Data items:
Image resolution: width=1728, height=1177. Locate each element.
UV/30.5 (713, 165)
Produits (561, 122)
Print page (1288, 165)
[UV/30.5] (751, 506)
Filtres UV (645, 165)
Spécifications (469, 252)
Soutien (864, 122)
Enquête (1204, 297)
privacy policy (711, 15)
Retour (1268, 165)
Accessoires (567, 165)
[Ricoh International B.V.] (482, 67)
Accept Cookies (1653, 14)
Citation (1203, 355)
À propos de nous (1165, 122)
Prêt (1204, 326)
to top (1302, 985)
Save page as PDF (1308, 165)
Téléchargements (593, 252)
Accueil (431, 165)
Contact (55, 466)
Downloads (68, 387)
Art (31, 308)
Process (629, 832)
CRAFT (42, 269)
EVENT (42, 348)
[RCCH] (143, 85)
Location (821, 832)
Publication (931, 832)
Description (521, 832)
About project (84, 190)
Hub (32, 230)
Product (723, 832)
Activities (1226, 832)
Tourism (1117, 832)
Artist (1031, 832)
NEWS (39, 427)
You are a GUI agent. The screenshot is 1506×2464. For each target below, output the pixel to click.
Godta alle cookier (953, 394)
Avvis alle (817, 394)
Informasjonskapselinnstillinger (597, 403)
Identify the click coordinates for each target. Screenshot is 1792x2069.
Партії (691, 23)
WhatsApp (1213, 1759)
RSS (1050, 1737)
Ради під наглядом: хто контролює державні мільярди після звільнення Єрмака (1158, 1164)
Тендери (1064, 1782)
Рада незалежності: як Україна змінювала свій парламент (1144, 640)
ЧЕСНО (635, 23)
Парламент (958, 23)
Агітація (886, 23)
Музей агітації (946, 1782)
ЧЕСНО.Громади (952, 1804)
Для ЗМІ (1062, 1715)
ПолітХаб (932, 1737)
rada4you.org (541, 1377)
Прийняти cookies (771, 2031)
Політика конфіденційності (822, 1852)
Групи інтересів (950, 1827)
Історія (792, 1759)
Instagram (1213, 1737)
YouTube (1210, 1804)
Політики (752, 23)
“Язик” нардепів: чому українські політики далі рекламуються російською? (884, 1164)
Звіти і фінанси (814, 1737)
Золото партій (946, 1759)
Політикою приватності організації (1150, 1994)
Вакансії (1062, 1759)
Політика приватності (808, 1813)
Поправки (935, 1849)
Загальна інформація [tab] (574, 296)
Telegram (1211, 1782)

◆ Try it ◆
Repeat each record verbatim.

◆ Response ◆
Image resolution: width=1728, height=1177. Locate each element.
UV/30.5 (713, 165)
Produits (561, 122)
Print page (1288, 165)
[UV/30.5] (751, 506)
Filtres UV (645, 165)
Spécifications (469, 252)
Soutien (864, 122)
Enquête (1204, 297)
privacy policy (711, 15)
Retour (1268, 165)
Accessoires (567, 165)
[Ricoh International B.V.] (482, 67)
Accept Cookies (1653, 14)
Citation (1203, 355)
À propos de nous (1165, 122)
Prêt (1204, 326)
to top (1302, 985)
Save page as PDF (1308, 165)
Téléchargements (593, 252)
Accueil (431, 165)
Contact (55, 466)
Downloads (68, 387)
Art (31, 308)
Process (629, 832)
CRAFT (42, 269)
EVENT (42, 348)
[RCCH] (143, 85)
Location (821, 832)
Publication (931, 832)
Description (521, 832)
About project (84, 190)
Hub (32, 230)
Product (723, 832)
Activities (1226, 832)
Tourism (1117, 832)
Artist (1031, 832)
NEWS (39, 427)
You are a GUI agent. The screenshot is 1506×2464. For each target below, output the pixel to click.
Godta alle cookier (953, 394)
Avvis alle (817, 394)
Informasjonskapselinnstillinger (597, 403)
Identify the click coordinates for each target. Screenshot is 1792x2069.
Партії (691, 23)
WhatsApp (1213, 1759)
RSS (1050, 1737)
Ради під наглядом: хто контролює державні мільярди після звільнення Єрмака (1158, 1164)
Тендери (1064, 1782)
Рада незалежності: як Україна змінювала свій парламент (1144, 640)
ЧЕСНО (635, 23)
Парламент (958, 23)
Агітація (886, 23)
Музей агітації (946, 1782)
ЧЕСНО.Громади (952, 1804)
Для ЗМІ (1062, 1715)
ПолітХаб (932, 1737)
rada4you.org (541, 1377)
Прийняти cookies (771, 2031)
Політика конфіденційності (822, 1852)
Групи інтересів (950, 1827)
Історія (792, 1759)
Instagram (1213, 1737)
YouTube (1210, 1804)
Політики (752, 23)
“Язик” нардепів: чому українські політики далі рекламуються російською? (884, 1164)
Звіти і фінанси (814, 1737)
Золото партій (946, 1759)
Політикою приватності організації (1150, 1994)
Вакансії (1062, 1759)
Політика приватності (808, 1813)
Поправки (935, 1849)
Загальна інформація [tab] (574, 296)
Telegram (1211, 1782)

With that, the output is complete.